Purpose
The standard iOS UILabel is fairly limited in terms of visual customisation; You can set the font, colour and a hard-edged shadow, and that's about it.
FXLabel improves upon the standard UILabel by providing a subclass that supports soft shadows, inner shadow and gradient fill, and which can easily be used in place of any standard UILabel.
Installation
To use FXLabel, just drag the class files into your project. You can create FXLabels programatically, or create them in Interface Builder by dragging an ordinary UILabel into your view and setting its class to FXLabel.
FXLabel properties
@property (nonatomic, assign) CGFloat shadowBlur;
The softness of the text shadow. Defaults to zero, which creates a hard shadow, identical to the standard UILabel shadow. Note that the shadow's other properties such as shadowOffset and shadowColor are inherited from UILabel and can be found in the standard Apple docs.
@property (nonatomic, assign) CGSize innerShadowOffset;
The offset for the inner shadow. Works the same way as shadowOffset. Currently only hard-edged inner shadows are supported.
@property (nonatomic, retain) UIColor *innerShadowColor;
The colour of the inner shadow.
@property (nonatomic, retain) UIColor *gradientStartColor;
The starting/upper colour of the gradient. If the alpha component is less than 1.0, this will be blended with the textColor. See the note about gradient colours below.
@property (nonatomic, retain) UIColor *gradientEndColor;
The ending/lower colour of the gradient. If the alpha componentis less than 1.0, this will be blended with the textColor. See the note about gradient colours below.
@property (nonatomic, assign) CGPoint gradientStartPoint;
The starting position of the gradient. The x and y coordinates are in the range 0 to 1, where (0, 0) is the top-left of the text and (1, 1) is the bottom-right. This means that use can use the same settings for multiple strings and the gradient will scale to fit. The default value is (0.5, 0.0), i.e. the top, center.

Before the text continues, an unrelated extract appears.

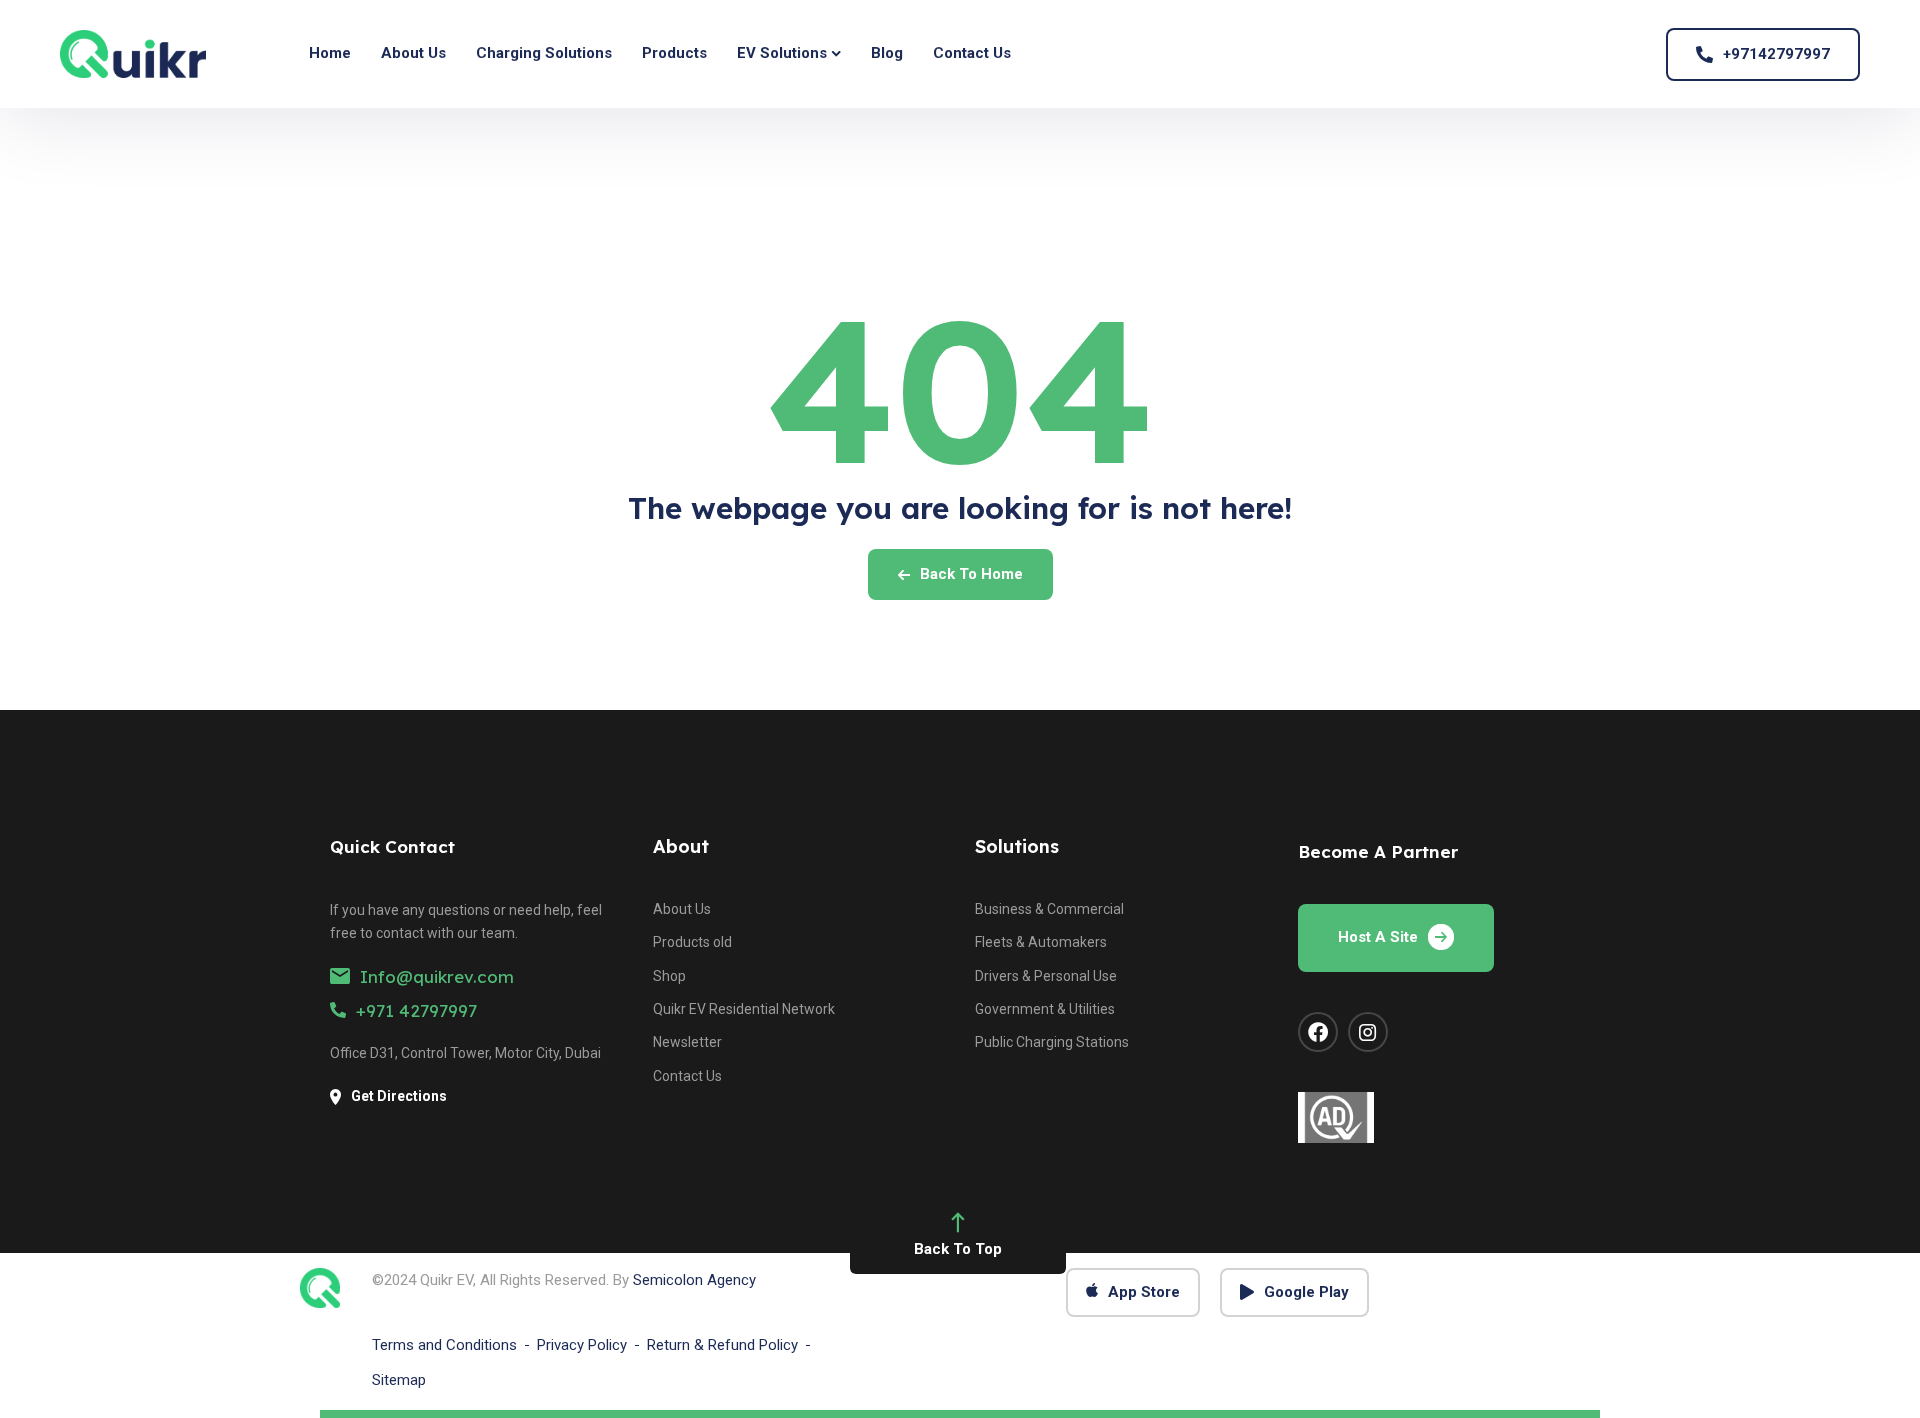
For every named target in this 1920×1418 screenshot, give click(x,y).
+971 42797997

@property (nonatomic, assign) CGPoint gradientEndPoint;
The ending position of the gradient. The x and y coordinates are in the range 0 to 1, where (0, 0) is the top-left of the text and (1, 1) is the bottom-right. This means that use can use the same settings for multiple strings and the gradient will scale to fit. The default value is (0.5, 0.75), which is the center of the baseline for most strings. For string with a lot of descenders (characters that hang below the baseline), you may find that a value of (0.5, 1.0) looks better.
Notes
FXLabels have a nice additional layout feature, which is that (unlike UILabels) they respect the contentMode property with regard to vertical layout. Setting the contentMode to top, centre or bottom will vertically align the text to the top, centre or bottom of the view respectively. Note however that for horizontal alignment, the FXLabel ignores contentMode in favour of the textAlignment property.
FXLabels are slower to draw than UILabels, so be wary of overusing them, especially for text that needs to be resized or animated.
FXLabel effects cannot be drawn outside of the bounds of the label view. For labels with large shadowBlur or shadowOffset values, you will need to increase the size of the label frame to prevent the shadow being cropped.
The gradientStartColor and gradientEndColor properties do not support patterned, indexed or HSV colours.